I read to President Johnson Colonel Baker’s letter,1
with your introduction. He said at once that he accepted every word of it; that
colored persons are to have the right of suffrage; that no State can be
precipitated into the Union; that rebel States must go through a term of
probation. All this he had said to me before. Ten days ago the chief-justice
and myself visited him in the evening to speak of these things. I was charmed by
his sympathy, which was entirely different from his predecessor's. The
chief-justice is authorized to say wherever he is what the President desires,
and to do everything he can to promote organization without distinction of
color. The President desires that the movement should appear to proceed from
the people. This is in conformity with his general ideas; but he thinks it will
disarm party at home.
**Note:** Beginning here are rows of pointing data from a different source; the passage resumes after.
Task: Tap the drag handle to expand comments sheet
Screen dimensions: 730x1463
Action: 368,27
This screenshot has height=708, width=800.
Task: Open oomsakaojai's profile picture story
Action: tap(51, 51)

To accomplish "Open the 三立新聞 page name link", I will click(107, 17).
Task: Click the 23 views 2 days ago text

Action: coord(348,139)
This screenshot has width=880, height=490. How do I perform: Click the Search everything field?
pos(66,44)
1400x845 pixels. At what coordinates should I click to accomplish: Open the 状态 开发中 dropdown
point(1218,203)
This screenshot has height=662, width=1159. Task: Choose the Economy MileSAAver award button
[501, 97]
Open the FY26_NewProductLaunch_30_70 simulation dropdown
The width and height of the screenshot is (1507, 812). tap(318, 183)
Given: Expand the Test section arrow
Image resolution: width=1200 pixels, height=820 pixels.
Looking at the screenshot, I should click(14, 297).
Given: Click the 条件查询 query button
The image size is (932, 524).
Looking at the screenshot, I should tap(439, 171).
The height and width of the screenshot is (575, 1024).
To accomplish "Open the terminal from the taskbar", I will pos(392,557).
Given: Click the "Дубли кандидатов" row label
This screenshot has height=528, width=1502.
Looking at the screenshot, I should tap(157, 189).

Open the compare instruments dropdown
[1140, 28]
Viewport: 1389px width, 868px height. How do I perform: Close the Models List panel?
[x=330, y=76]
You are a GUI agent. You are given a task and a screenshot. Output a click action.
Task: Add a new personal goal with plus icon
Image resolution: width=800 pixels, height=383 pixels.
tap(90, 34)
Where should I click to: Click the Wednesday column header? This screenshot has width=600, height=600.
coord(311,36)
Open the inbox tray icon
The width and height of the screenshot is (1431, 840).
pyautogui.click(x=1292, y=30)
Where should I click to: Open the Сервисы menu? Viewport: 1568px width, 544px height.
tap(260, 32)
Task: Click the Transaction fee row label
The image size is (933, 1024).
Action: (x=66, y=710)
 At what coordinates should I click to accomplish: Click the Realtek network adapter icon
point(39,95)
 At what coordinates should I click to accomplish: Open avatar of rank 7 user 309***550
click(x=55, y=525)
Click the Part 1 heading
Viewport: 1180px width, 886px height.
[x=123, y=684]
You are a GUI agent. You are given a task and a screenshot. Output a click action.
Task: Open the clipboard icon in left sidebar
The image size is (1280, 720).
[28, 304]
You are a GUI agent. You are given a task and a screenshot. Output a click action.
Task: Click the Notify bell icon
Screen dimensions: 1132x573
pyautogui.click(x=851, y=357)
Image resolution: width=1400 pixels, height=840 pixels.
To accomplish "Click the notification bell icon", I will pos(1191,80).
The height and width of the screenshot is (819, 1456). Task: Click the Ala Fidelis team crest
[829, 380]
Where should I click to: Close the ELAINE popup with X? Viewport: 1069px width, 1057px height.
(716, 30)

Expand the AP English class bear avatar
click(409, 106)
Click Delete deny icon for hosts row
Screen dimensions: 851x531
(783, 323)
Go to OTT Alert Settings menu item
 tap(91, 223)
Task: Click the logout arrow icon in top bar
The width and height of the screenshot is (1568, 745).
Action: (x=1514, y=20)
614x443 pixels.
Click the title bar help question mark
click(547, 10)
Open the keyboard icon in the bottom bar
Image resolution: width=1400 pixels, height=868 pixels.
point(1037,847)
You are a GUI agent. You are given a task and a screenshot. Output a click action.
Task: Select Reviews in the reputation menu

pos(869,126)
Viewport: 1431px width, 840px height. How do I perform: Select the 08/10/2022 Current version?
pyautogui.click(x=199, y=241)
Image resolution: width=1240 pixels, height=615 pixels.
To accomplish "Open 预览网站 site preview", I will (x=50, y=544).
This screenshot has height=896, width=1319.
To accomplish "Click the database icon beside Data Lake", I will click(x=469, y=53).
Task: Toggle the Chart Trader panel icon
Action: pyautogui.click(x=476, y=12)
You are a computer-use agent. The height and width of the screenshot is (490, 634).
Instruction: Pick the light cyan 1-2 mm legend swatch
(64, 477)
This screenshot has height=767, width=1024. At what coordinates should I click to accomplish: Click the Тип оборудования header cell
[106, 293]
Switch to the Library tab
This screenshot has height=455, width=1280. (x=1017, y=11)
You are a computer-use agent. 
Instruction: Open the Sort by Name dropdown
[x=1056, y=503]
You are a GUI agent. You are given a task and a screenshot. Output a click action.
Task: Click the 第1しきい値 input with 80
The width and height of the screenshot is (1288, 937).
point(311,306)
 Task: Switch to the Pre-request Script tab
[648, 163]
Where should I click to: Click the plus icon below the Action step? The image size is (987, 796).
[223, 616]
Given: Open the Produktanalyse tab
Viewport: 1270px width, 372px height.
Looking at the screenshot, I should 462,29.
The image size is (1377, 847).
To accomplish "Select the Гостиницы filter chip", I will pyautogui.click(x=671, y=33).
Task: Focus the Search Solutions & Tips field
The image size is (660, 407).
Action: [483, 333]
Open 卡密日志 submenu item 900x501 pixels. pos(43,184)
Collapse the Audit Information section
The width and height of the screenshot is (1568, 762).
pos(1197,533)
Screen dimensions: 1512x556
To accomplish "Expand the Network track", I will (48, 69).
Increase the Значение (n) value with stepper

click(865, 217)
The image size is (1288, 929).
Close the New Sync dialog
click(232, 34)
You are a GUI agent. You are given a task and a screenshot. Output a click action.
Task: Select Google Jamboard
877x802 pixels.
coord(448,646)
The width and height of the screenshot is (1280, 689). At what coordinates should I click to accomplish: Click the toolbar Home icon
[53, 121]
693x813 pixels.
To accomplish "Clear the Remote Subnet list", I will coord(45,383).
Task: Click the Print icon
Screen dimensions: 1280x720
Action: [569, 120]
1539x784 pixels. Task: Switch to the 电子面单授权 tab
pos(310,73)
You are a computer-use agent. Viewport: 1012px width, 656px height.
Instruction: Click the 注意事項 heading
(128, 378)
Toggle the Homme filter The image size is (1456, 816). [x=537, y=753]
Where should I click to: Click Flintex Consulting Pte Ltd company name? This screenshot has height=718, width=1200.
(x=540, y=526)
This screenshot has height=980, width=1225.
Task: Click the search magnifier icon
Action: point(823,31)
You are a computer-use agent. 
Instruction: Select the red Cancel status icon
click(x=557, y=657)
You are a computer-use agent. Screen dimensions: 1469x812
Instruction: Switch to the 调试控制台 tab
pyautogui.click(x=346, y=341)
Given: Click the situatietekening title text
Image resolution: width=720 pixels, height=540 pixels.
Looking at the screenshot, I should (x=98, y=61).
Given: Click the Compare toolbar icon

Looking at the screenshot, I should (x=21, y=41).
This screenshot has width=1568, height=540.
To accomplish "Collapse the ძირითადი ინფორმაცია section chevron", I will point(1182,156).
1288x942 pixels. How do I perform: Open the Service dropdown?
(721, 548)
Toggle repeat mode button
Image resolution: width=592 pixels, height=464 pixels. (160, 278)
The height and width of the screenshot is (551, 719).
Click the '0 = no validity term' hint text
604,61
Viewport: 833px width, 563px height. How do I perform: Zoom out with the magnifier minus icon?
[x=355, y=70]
I told him that while I doubted if the work could be
effectively done without federal authority, I regarded the modus operandi as an
inferior question; and that I should be content, provided equality before the
law was secured for all without distinction of color. I said during this winter
that the rebel States could not come back, except on the footing of the
Declaration of Independence and the complete recognition of human rights. I
feel more than ever confident that all this will be fulfilled. And then what a
regenerated land! I had looked for a. bitter contest on this question; but with
the President on our side, it will be carried by simple avoirdupois.”
_______________
1 Of North Carolina, late a Confederate officer.